From: Boqun Feng <boqun.feng@gmail.com>

The semantics of various irq disabling guards match what
*_irq_{disable,enable}() provide, i.e. the interrupt disabling is
properly nested, therefore it's OK to switch to use
*_irq_{disable,enable}() primitives.

Signed-off-by: Boqun Feng <boqun.feng@gmail.com>
Signed-off-by: Boqun Feng <boqun@kernel.org>
Link: https://patch.msgid.link/20260121223933.1568682-17-lyude@redhat.com
---
 include/linux/spinlock.h | 26 ++++++++++++--------------
 1 file changed, 12 insertions(+), 14 deletions(-)

diff --git a/include/linux/spinlock.h b/include/linux/spinlock.h
index 9d6012ac929d..0b4023b67f43 100644
--- a/include/linux/spinlock.h
+++ b/include/linux/spinlock.h
@@ -571,12 +571,12 @@ DECLARE_LOCK_GUARD_1_ATTRS(raw_spinlock_nested, __acquires(_T), __releases(*(raw
 #define class_raw_spinlock_nested_constructor(_T) WITH_LOCK_GUARD_1_ATTRS(raw_spinlock_nested, _T)
 
 DEFINE_LOCK_GUARD_1(raw_spinlock_irq, raw_spinlock_t,
-		    raw_spin_lock_irq(_T->lock),
-		    raw_spin_unlock_irq(_T->lock))
+		    raw_spin_lock_irq_disable(_T->lock),
+		    raw_spin_unlock_irq_enable(_T->lock))
 DECLARE_LOCK_GUARD_1_ATTRS(raw_spinlock_irq, __acquires(_T), __releases(*(raw_spinlock_t **)_T))
 #define class_raw_spinlock_irq_constructor(_T) WITH_LOCK_GUARD_1_ATTRS(raw_spinlock_irq, _T)
 
-DEFINE_LOCK_GUARD_1_COND(raw_spinlock_irq, _try, raw_spin_trylock_irq(_T->lock))
+DEFINE_LOCK_GUARD_1_COND(raw_spinlock_irq, _try, raw_spin_trylock_irq_disable(_T->lock))
 DECLARE_LOCK_GUARD_1_ATTRS(raw_spinlock_irq_try, __acquires(_T), __releases(*(raw_spinlock_t **)_T))
 #define class_raw_spinlock_irq_try_constructor(_T) WITH_LOCK_GUARD_1_ATTRS(raw_spinlock_irq_try, _T)
::::
▸ **Instruction 1**
How many insertions and deletions does the patch make to include/linux/spinlock.h?
▸ **Instruction 2**
Which lines of the records contain the string "screenshot", with case counting? Pull out each of those lines in full.

▸ **Data for processing**
::::
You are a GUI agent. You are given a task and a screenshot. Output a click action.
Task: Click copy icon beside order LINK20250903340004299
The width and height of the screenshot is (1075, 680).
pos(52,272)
::::
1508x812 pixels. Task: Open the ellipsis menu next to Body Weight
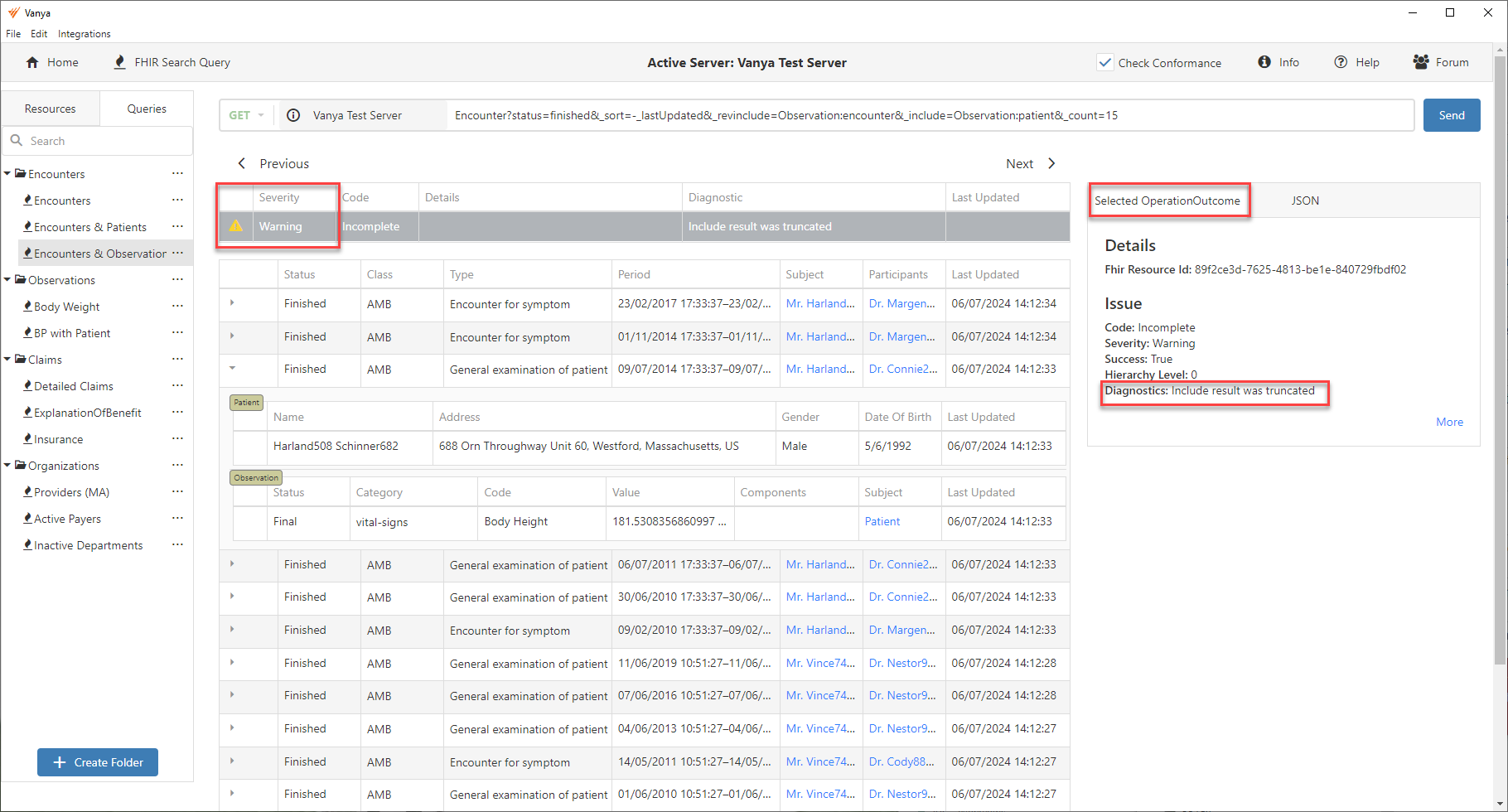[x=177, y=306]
::::
▸ **Expected answer 1**
12 insertions and 14 deletions.

▸ **Expected answer 2**
You are a GUI agent. You are given a task and a screenshot. Output a click action.
The width and height of the screenshot is (1075, 680).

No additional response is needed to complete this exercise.